Ärzte Zeitung online, 26.03.2010

Keine pauschalen Ansprüche bei Flug-Annullierung

KARLSRUHE (dpa). Wird ein Flug annulliert, hat ein Fluggast nicht automatisch Ansprüche auf Ausgleichszahlungen und Schadenersatz. Das geht aus einem Urteil des Bundesgerichtshofs (BGH) vom Donnerstag hervor.

Die Frage, ob ein Flug zu Recht gestrichen worden ist, lasse sich nicht allgemeingültig entscheiden, so die Karlsruher Richter. Genau geprüft werden müsse auch, ob eine Fluggesellschaft ihrer Verpflichtung ausreichend nachgekommen sei, für Ersatz zu sorgen.

Der BGH verwies mit seinem Urteil einen Fall an das Oberlandesgericht (OLG) Koblenz zur Klärung dieser Fragen zurück. Geklagt hatte ein Mann, dessen Rückflug aus dem spanischen Jerez de la Frontera von einem Billigflieger wegen Nebels gestrichen worden war (Az.: Xa ZR 96/09 - Urteil vom 25. März).
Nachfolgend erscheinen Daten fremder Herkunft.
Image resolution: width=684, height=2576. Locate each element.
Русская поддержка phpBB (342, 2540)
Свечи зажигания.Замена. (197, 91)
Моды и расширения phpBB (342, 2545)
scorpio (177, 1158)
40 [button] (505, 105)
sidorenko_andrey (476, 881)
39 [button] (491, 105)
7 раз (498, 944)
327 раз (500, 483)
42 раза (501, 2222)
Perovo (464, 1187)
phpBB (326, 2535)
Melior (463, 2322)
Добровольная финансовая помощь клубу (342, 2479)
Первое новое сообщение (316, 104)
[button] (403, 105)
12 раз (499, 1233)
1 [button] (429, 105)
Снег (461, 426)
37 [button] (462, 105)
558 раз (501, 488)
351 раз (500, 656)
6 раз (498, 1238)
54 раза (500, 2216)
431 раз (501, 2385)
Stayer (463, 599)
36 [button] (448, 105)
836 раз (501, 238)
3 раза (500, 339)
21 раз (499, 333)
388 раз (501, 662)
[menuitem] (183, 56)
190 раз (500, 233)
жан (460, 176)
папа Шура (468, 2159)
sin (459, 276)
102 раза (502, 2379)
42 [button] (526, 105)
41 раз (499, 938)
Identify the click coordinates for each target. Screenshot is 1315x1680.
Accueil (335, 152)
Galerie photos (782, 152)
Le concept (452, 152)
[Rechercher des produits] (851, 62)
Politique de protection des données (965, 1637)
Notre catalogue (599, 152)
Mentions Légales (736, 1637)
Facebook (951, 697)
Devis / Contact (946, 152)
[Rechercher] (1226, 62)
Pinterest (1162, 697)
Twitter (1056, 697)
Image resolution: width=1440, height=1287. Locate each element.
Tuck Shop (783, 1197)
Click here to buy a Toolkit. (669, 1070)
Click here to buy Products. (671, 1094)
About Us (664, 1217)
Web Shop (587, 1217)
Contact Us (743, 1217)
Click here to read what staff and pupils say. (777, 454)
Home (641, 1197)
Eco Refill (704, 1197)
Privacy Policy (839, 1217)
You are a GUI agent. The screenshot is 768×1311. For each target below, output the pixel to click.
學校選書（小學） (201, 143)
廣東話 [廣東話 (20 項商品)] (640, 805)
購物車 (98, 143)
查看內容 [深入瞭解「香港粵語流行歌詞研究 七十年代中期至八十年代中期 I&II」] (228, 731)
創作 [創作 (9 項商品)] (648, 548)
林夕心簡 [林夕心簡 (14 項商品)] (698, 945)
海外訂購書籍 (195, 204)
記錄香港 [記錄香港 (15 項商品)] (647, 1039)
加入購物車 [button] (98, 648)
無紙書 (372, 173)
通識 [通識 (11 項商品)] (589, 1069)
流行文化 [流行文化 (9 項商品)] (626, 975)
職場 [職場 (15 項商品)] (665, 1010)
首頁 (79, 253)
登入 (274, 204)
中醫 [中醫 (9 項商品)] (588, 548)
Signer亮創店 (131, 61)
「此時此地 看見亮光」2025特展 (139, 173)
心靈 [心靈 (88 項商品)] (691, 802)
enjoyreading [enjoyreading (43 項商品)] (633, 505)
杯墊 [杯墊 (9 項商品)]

Der Kläger fordert neben einer pauschalen Ausgleichszahlung von 800 Euro, die nach der Fluggastrechteverordnung möglich ist, Schadenersatz für einen Ersatzflug - insgesamt rund 1400 Euro. Er war mit seiner Frau in Jerez de la Frontera, der gemeinsame Rückflug war für den 25. Oktober 2007 um 10.00 Uhr geplant. Die Maschine sollte laut Plan aus Deutschland kommen und um 9.35 Uhr in Spanien landen. Wegen des Nebels landete die Maschine jedoch in Sevilla - und flog leer zurück. Den 177 Passagieren im knapp 100 Kilometer entfernten Jerez de la Frontera wurde ein Ersatzflug am 27. Oktober angeboten. Diesen lehnte der Kläger ab - und organisierte über Madrid nach Frankfurt auf eigene Faust einen Rückflug.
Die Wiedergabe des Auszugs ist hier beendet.